- Opening Delimiter -

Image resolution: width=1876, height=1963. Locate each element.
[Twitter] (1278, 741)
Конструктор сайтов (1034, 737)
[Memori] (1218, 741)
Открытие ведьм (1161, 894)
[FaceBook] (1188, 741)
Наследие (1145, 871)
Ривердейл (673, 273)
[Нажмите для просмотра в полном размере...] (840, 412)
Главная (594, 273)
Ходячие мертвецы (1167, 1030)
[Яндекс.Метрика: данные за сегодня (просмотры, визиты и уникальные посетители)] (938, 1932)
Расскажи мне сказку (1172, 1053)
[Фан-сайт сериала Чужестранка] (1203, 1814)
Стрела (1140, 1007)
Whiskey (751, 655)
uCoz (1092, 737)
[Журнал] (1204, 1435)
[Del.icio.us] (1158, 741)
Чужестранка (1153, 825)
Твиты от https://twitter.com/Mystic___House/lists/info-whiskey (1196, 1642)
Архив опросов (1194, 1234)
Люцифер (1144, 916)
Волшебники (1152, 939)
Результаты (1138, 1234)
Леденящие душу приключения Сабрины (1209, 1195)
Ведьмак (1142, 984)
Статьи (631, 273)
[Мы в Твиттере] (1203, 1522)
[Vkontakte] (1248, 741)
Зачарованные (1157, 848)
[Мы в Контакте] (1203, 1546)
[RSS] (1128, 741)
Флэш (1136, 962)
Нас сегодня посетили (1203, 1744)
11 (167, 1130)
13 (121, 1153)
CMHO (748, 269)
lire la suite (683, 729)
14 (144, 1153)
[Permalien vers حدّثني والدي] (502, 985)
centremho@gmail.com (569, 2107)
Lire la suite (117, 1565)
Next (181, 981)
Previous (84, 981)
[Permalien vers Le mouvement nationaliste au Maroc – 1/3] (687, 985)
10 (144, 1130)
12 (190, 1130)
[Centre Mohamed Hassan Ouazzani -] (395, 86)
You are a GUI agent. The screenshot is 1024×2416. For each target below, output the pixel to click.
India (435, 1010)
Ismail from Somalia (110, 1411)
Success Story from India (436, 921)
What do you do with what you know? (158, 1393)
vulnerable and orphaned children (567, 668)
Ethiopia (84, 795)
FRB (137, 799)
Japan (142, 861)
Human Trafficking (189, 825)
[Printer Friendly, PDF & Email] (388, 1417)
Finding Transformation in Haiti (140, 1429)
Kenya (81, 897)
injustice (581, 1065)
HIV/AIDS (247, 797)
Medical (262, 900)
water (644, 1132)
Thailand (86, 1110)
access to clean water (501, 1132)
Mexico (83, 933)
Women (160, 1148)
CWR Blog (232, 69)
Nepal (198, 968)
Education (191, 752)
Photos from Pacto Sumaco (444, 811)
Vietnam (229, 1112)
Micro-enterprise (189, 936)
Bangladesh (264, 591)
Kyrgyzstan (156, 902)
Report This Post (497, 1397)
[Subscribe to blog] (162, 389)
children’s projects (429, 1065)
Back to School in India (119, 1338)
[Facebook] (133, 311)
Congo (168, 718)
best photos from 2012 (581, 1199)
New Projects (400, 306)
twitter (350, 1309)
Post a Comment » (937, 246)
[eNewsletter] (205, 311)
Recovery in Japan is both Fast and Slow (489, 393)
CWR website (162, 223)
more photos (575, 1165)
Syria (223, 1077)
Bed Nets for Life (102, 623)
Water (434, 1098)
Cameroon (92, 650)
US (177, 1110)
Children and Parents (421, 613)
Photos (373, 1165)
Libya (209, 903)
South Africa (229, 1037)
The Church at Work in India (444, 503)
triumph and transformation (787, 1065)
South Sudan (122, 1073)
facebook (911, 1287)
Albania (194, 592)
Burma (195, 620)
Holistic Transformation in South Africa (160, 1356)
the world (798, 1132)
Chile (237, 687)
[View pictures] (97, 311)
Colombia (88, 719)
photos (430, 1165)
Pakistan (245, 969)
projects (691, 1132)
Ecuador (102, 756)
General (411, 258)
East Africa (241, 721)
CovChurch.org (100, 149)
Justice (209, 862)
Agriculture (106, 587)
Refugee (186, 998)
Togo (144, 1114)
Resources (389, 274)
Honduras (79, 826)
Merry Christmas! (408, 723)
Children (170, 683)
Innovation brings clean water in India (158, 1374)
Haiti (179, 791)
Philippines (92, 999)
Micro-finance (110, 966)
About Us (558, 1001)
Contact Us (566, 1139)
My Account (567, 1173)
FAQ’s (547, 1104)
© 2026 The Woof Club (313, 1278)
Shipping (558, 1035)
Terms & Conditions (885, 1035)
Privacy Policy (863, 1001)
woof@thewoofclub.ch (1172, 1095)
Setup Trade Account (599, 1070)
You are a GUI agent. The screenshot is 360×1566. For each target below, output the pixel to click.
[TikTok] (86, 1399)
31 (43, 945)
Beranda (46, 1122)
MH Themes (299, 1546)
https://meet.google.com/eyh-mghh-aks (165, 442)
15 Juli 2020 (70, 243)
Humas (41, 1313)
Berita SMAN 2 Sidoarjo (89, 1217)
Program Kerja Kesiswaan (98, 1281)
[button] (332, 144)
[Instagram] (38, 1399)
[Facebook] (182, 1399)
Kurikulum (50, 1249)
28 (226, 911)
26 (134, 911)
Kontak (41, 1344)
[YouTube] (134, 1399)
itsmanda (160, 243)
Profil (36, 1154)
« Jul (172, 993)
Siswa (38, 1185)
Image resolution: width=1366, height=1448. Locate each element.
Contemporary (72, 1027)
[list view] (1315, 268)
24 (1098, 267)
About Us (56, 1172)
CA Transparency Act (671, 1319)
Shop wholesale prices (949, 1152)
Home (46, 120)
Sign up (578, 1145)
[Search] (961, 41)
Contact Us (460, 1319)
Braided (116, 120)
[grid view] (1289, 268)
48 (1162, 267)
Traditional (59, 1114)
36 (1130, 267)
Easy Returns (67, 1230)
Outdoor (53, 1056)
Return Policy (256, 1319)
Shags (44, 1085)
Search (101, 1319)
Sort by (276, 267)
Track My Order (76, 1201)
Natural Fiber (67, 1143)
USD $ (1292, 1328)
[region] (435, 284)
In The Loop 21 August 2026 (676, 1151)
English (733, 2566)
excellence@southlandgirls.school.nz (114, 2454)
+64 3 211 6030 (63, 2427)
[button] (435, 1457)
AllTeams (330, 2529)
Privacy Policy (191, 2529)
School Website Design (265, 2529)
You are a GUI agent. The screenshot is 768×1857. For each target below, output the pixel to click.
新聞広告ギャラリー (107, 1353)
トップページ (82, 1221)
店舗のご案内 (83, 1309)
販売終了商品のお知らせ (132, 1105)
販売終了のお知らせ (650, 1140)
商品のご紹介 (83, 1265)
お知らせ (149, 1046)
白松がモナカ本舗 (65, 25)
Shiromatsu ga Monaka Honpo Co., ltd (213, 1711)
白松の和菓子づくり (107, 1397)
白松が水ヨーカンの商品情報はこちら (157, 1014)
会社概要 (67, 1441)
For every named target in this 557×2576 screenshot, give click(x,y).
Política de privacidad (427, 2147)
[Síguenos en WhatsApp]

- Closing Delimiter -

Repeat the material above verbatim.

Image resolution: width=1876, height=1963. Locate each element.
[Twitter] (1278, 741)
Конструктор сайтов (1034, 737)
[Memori] (1218, 741)
Открытие ведьм (1161, 894)
[FaceBook] (1188, 741)
Наследие (1145, 871)
Ривердейл (673, 273)
[Нажмите для просмотра в полном размере...] (840, 412)
Главная (594, 273)
Ходячие мертвецы (1167, 1030)
[Яндекс.Метрика: данные за сегодня (просмотры, визиты и уникальные посетители)] (938, 1932)
Расскажи мне сказку (1172, 1053)
[Фан-сайт сериала Чужестранка] (1203, 1814)
Стрела (1140, 1007)
Whiskey (751, 655)
uCoz (1092, 737)
[Журнал] (1204, 1435)
[Del.icio.us] (1158, 741)
Чужестранка (1153, 825)
Твиты от https://twitter.com/Mystic___House/lists/info-whiskey (1196, 1642)
Архив опросов (1194, 1234)
Люцифер (1144, 916)
Волшебники (1152, 939)
Результаты (1138, 1234)
Леденящие душу приключения Сабрины (1209, 1195)
Ведьмак (1142, 984)
Статьи (631, 273)
[Мы в Твиттере] (1203, 1522)
[Vkontakte] (1248, 741)
Зачарованные (1157, 848)
[Мы в Контакте] (1203, 1546)
[RSS] (1128, 741)
Флэш (1136, 962)
Нас сегодня посетили (1203, 1744)
11 (167, 1130)
13 (121, 1153)
CMHO (748, 269)
lire la suite (683, 729)
14 (144, 1153)
[Permalien vers حدّثني والدي] (502, 985)
centremho@gmail.com (569, 2107)
Lire la suite (117, 1565)
Next (181, 981)
Previous (84, 981)
[Permalien vers Le mouvement nationaliste au Maroc – 1/3] (687, 985)
10 (144, 1130)
12 (190, 1130)
[Centre Mohamed Hassan Ouazzani -] (395, 86)
You are a GUI agent. The screenshot is 1024×2416. For each target below, output the pixel to click.
India (435, 1010)
Ismail from Somalia (110, 1411)
Success Story from India (436, 921)
What do you do with what you know? (158, 1393)
vulnerable and orphaned children (567, 668)
Ethiopia (84, 795)
FRB (137, 799)
Japan (142, 861)
Human Trafficking (189, 825)
[Printer Friendly, PDF & Email] (388, 1417)
Finding Transformation in Haiti (140, 1429)
Kenya (81, 897)
injustice (581, 1065)
HIV/AIDS (247, 797)
Medical (262, 900)
water (644, 1132)
Thailand (86, 1110)
access to clean water (501, 1132)
Mexico (83, 933)
Women (160, 1148)
CWR Blog (232, 69)
Nepal (198, 968)
Education (191, 752)
Photos from Pacto Sumaco (444, 811)
Vietnam (229, 1112)
Micro-enterprise (189, 936)
Bangladesh (264, 591)
Kyrgyzstan (156, 902)
Report This Post (497, 1397)
[Subscribe to blog] (162, 389)
children’s projects (429, 1065)
Back to School in India (119, 1338)
[Facebook] (133, 311)
Congo (168, 718)
best photos from 2012 (581, 1199)
New Projects (400, 306)
twitter (350, 1309)
Post a Comment » (937, 246)
[eNewsletter] (205, 311)
Recovery in Japan is both Fast and Slow (489, 393)
CWR website (162, 223)
more photos (575, 1165)
Syria (223, 1077)
Bed Nets for Life (102, 623)
Water (434, 1098)
Cameroon (92, 650)
US (177, 1110)
Children and Parents (421, 613)
Photos (373, 1165)
Libya (209, 903)
South Africa (229, 1037)
The Church at Work in India (444, 503)
triumph and transformation (787, 1065)
South Sudan (122, 1073)
facebook (911, 1287)
Albania (194, 592)
Burma (195, 620)
Holistic Transformation in South Africa (160, 1356)
the world (798, 1132)
Chile (237, 687)
[View pictures] (97, 311)
Colombia (88, 719)
photos (430, 1165)
Pakistan (245, 969)
projects (691, 1132)
Ecuador (102, 756)
General (411, 258)
East Africa (241, 721)
CovChurch.org (100, 149)
Justice (209, 862)
Agriculture (106, 587)
Refugee (186, 998)
Togo (144, 1114)
Resources (389, 274)
Honduras (79, 826)
Merry Christmas! (408, 723)
Children (170, 683)
Innovation brings clean water in India (158, 1374)
Haiti (179, 791)
Philippines (92, 999)
Micro-finance (110, 966)
About Us (558, 1001)
Contact Us (566, 1139)
My Account (567, 1173)
FAQ’s (547, 1104)
© 2026 The Woof Club (313, 1278)
Shipping (558, 1035)
Terms & Conditions (885, 1035)
Privacy Policy (863, 1001)
woof@thewoofclub.ch (1172, 1095)
Setup Trade Account (599, 1070)
You are a GUI agent. The screenshot is 360×1566. For each target below, output the pixel to click.
[TikTok] (86, 1399)
31 (43, 945)
Beranda (46, 1122)
MH Themes (299, 1546)
https://meet.google.com/eyh-mghh-aks (165, 442)
15 Juli 2020 (70, 243)
Humas (41, 1313)
Berita SMAN 2 Sidoarjo (89, 1217)
Program Kerja Kesiswaan (98, 1281)
[button] (332, 144)
[Instagram] (38, 1399)
[Facebook] (182, 1399)
Kurikulum (50, 1249)
28 (226, 911)
26 (134, 911)
Kontak (41, 1344)
[YouTube] (134, 1399)
itsmanda (160, 243)
Profil (36, 1154)
« Jul (172, 993)
Siswa (38, 1185)
Image resolution: width=1366, height=1448. Locate each element.
Contemporary (72, 1027)
[list view] (1315, 268)
24 (1098, 267)
About Us (56, 1172)
CA Transparency Act (671, 1319)
Shop wholesale prices (949, 1152)
Home (46, 120)
Sign up (578, 1145)
[Search] (961, 41)
Contact Us (460, 1319)
Braided (116, 120)
[grid view] (1289, 268)
48 (1162, 267)
Traditional (59, 1114)
36 (1130, 267)
Easy Returns (67, 1230)
Outdoor (53, 1056)
Return Policy (256, 1319)
Shags (44, 1085)
Search (101, 1319)
Sort by (276, 267)
Track My Order (76, 1201)
Natural Fiber (67, 1143)
USD $ (1292, 1328)
[region] (435, 284)
In The Loop 21 August 2026 (676, 1151)
English (733, 2566)
excellence@southlandgirls.school.nz (114, 2454)
+64 3 211 6030 (63, 2427)
[button] (435, 1457)
AllTeams (330, 2529)
Privacy Policy (191, 2529)
School Website Design (265, 2529)
You are a GUI agent. The screenshot is 768×1857. For each target below, output the pixel to click.
新聞広告ギャラリー (107, 1353)
トップページ (82, 1221)
店舗のご案内 (83, 1309)
販売終了商品のお知らせ (132, 1105)
販売終了のお知らせ (650, 1140)
商品のご紹介 (83, 1265)
お知らせ (149, 1046)
白松がモナカ本舗 (65, 25)
Shiromatsu ga Monaka Honpo Co., ltd (213, 1711)
白松の和菓子づくり (107, 1397)
白松が水ヨーカンの商品情報はこちら (157, 1014)
会社概要 (67, 1441)
For every named target in this 557×2576 screenshot, give click(x,y).
Política de privacidad (427, 2147)
[Síguenos en WhatsApp]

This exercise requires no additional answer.